- What to produce
Reproduce verbatim every line of the entries from the one containing "Describe the element at coordinates (739, 11)" through the one containing "Locate an element", inclusive.

─── Extracted entries ───

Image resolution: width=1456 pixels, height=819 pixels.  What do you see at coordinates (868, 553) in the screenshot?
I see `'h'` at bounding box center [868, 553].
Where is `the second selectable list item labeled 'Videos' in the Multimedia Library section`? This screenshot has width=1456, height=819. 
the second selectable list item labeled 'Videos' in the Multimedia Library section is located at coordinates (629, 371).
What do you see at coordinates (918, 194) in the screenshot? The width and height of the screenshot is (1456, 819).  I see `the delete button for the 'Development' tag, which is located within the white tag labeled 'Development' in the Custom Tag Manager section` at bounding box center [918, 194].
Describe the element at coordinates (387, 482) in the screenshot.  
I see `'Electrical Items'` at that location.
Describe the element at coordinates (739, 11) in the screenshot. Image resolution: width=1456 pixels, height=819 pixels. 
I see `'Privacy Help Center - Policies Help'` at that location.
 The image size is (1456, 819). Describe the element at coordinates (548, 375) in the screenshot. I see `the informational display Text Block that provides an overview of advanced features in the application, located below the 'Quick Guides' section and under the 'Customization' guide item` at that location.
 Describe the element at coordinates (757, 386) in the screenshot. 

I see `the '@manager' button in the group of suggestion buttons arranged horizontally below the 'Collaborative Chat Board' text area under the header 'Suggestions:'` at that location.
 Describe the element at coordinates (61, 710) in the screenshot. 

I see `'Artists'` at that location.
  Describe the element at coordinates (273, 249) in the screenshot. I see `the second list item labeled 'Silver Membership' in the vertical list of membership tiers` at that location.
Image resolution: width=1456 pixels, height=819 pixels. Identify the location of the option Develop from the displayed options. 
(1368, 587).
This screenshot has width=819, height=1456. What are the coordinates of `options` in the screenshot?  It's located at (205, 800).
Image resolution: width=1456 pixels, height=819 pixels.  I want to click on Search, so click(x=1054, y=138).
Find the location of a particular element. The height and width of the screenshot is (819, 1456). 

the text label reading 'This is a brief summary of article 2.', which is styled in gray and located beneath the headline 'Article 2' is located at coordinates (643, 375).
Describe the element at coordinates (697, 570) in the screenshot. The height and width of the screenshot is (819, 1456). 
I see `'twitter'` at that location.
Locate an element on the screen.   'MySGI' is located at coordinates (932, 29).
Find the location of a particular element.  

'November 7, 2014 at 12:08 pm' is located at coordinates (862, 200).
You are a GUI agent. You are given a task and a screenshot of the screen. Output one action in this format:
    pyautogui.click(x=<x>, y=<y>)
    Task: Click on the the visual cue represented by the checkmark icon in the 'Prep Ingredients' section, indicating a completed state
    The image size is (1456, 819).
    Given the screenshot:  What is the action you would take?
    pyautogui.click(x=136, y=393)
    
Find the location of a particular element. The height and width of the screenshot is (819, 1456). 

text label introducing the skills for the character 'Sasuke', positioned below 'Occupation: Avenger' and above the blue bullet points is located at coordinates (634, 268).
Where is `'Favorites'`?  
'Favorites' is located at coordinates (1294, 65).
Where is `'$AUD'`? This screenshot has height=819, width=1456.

───

- Exercise output
Describe the element at coordinates (739, 11) in the screenshot. Image resolution: width=1456 pixels, height=819 pixels. 
I see `'Privacy Help Center - Policies Help'` at that location.
 The image size is (1456, 819). Describe the element at coordinates (548, 375) in the screenshot. I see `the informational display Text Block that provides an overview of advanced features in the application, located below the 'Quick Guides' section and under the 'Customization' guide item` at that location.
 Describe the element at coordinates (757, 386) in the screenshot. 

I see `the '@manager' button in the group of suggestion buttons arranged horizontally below the 'Collaborative Chat Board' text area under the header 'Suggestions:'` at that location.
 Describe the element at coordinates (61, 710) in the screenshot. 

I see `'Artists'` at that location.
  Describe the element at coordinates (273, 249) in the screenshot. I see `the second list item labeled 'Silver Membership' in the vertical list of membership tiers` at that location.
Image resolution: width=1456 pixels, height=819 pixels. Identify the location of the option Develop from the displayed options. 
(1368, 587).
This screenshot has width=819, height=1456. What are the coordinates of `options` in the screenshot?  It's located at (205, 800).
Image resolution: width=1456 pixels, height=819 pixels.  I want to click on Search, so click(x=1054, y=138).
Find the location of a particular element. The height and width of the screenshot is (819, 1456). 

the text label reading 'This is a brief summary of article 2.', which is styled in gray and located beneath the headline 'Article 2' is located at coordinates (643, 375).
Describe the element at coordinates (697, 570) in the screenshot. The height and width of the screenshot is (819, 1456). 
I see `'twitter'` at that location.
Locate an element on the screen.   'MySGI' is located at coordinates (932, 29).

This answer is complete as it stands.